Evolving Wild haven’t uncovered a wholesale change-up in how players are playing the game, and they’ve confirmed it’s not an early season statistical blip that happens every year like power play opportunities. This is a difference in the way the data is recorded.

The narrator of every hockey game is not the person calling the play-by-play on television, it’s someone else sitting up in the top of the arena, creating an abstraction of the game with numbers. The Official Scorers (it’s not a one-person job in the NHL) note down every event that they see on the ice. Everything we know about a hockey game comes from them. Hits, giveaways, shot blocks, all the things that the television broadcaster talks about comes from the scorer. But they also note down useful information too, seemingly by accident. The location of every shot is recorded, along with the type of shot, who took it, and where it went (miss, goal, etc.). This information, and the lists of the other, less meaningful events, are included in the play-by-play data sheet published to the web in real time for every game.

Every shot plot, heat map, line graph, or table of shot data from an NHL hockey game comes from that same source. And the source has always been thought to be reliable.

It’s not perfect, and we’ve always understood that.  What the Official Scorer does is assign x,y coordinates to every shot (blocked shots are recorded at the location of the block), just like the app up above lets you do. It’s a guess, or more politely, an approximation.

Watch this:

It’s really easy to see where Cody Ceci shoots this puck from, it’s right on the faceoff dot.

Here’s where it was recorded:

The shot indicated as the Ceci goal is the small dot to the right of the big blob just inside the circle. This shot plot is from Moneypuck and updates live in-game. It’s not just a plot of unblocked shots, it’s an Expected Goals plot. The big blob was a goal, but it’s big because it was a shot with a higher chance by Moneypuck’s Expected Goals model of becoming a goal based on the shot location and type and some other factors.
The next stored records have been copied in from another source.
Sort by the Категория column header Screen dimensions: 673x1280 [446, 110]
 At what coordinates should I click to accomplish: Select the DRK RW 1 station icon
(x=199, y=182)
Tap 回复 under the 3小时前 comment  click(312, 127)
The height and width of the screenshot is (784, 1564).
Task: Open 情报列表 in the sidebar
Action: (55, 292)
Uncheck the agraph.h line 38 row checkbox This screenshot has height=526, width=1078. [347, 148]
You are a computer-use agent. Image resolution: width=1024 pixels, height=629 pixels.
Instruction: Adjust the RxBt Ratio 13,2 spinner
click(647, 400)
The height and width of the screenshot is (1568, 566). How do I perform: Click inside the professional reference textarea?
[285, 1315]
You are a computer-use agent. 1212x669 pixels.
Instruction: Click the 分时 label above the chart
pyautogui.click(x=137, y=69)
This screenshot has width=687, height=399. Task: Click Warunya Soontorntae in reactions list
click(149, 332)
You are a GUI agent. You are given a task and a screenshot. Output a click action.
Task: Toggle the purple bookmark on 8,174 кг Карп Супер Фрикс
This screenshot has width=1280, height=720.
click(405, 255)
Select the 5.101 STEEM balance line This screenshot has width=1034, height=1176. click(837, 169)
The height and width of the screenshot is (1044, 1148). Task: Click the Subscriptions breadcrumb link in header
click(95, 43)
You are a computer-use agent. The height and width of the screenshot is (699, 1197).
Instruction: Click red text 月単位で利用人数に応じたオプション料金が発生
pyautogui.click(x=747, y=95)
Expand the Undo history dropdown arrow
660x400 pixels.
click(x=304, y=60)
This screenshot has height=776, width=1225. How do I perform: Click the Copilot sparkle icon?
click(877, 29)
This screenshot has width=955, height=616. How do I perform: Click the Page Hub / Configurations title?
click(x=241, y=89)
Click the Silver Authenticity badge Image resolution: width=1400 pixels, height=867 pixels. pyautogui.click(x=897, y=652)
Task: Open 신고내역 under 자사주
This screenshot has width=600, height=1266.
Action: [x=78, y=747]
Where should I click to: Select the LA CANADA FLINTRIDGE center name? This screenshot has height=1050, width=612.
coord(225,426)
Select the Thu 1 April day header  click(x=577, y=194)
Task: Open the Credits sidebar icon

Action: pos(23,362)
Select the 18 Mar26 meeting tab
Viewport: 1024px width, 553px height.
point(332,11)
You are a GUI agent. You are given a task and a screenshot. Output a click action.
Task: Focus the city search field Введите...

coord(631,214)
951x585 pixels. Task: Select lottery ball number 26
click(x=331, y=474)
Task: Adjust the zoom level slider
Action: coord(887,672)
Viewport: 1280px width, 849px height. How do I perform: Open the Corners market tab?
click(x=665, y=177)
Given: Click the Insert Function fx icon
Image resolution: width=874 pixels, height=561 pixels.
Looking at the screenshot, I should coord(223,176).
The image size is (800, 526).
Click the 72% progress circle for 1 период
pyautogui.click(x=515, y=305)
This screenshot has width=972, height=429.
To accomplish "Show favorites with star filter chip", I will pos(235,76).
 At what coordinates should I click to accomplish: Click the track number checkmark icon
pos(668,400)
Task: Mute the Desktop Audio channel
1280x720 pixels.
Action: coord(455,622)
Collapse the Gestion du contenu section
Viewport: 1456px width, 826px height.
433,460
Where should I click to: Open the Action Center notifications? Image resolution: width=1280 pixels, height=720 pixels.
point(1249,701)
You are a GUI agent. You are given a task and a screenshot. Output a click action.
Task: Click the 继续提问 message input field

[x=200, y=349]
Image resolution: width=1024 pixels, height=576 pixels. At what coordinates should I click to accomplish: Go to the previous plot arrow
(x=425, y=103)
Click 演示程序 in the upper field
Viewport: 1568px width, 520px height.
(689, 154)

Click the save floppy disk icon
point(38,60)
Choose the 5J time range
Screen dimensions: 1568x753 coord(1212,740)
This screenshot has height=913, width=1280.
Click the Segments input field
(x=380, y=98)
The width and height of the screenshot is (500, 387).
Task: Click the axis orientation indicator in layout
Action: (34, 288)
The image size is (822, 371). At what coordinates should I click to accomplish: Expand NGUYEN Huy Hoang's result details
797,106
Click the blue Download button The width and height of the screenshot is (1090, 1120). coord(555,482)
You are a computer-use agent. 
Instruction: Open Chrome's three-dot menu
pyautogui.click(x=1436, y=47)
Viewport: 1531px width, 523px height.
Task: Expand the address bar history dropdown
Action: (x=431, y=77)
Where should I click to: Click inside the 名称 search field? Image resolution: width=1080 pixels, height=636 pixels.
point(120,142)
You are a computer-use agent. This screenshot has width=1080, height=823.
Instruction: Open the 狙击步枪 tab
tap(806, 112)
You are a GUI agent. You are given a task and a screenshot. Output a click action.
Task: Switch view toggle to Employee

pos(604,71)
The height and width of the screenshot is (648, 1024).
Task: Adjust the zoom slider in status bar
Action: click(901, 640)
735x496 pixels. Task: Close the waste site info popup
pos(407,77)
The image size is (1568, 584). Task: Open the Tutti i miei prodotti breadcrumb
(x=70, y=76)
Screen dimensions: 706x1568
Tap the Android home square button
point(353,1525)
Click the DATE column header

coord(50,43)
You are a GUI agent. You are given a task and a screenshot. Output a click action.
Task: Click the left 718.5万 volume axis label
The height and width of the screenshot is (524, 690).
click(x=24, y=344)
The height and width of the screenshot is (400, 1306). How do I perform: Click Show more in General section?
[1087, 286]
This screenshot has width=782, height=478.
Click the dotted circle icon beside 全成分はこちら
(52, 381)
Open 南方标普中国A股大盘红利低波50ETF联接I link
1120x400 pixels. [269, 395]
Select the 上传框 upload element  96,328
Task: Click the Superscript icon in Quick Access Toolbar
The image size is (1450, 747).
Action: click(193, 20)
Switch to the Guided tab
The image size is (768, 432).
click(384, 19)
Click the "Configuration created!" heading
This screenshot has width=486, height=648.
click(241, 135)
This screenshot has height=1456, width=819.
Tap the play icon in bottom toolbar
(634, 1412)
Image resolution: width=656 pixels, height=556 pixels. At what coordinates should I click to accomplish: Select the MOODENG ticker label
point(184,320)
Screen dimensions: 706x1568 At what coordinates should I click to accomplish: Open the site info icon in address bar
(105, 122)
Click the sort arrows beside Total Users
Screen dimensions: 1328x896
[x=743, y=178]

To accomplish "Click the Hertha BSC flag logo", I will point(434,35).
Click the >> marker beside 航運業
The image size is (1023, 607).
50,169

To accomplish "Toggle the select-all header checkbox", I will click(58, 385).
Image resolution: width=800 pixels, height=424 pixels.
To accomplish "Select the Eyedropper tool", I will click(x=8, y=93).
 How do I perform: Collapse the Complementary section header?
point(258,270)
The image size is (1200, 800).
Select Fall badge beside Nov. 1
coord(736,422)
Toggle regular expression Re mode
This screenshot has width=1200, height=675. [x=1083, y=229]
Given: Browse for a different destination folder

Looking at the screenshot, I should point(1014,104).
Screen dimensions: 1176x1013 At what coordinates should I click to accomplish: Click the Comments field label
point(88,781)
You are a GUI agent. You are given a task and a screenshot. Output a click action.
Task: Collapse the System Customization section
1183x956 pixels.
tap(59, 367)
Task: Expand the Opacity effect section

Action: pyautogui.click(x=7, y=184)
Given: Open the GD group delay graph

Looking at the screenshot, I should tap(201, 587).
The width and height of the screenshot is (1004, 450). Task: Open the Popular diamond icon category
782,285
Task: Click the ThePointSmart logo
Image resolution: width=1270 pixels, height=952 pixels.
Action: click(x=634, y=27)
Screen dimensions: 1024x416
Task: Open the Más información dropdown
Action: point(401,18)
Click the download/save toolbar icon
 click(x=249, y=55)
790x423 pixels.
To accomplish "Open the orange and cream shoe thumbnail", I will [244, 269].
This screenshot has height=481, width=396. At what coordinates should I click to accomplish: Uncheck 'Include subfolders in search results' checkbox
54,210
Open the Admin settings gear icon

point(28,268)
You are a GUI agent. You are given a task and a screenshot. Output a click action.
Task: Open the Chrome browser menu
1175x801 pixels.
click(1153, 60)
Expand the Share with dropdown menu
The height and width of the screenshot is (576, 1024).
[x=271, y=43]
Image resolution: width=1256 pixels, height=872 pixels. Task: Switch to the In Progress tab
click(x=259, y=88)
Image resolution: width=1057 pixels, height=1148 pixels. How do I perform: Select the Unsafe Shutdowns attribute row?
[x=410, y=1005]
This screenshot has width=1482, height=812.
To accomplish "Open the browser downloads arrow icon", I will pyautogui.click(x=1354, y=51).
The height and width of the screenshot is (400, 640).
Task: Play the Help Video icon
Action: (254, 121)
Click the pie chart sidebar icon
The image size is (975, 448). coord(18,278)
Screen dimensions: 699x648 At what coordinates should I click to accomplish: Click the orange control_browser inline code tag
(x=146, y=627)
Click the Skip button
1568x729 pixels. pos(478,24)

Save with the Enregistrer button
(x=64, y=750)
Here’s the Auston Matthews goal that is represented by that big blob:

That dot isn’t quite in the right spot either, but it isn’t off by as much as the Ceci goal is.

This kind of error is normal and expected, and built into the practice of using the big pile of shot data from thousands of hockey games is the understanding that some of it is wrong. That’s just how all data collection and analysis works. The surprise isn’t that the location of those two goals was a little off, that’s not the plot twist, that’s just the beginning.

Evolving Wild found some anecdotes as well:

Their examples aren’t the point, but rather, the weirdly low overall Expected Goals on what are supposed to be the two best shots so far this season is the real clue. The Twitter thread  details their findings, but I’m going to give you one set of their images to hopefully make this issue clear:

This is all the unblocked shots from last season within 30 feet of the net. And now this season so far:

The white space around the blue paint makes it clear that the overall location of the shots as recorded has moved out from the net in some way. Not as clear to the untrained eye is the darker black concentration has stepped away as well.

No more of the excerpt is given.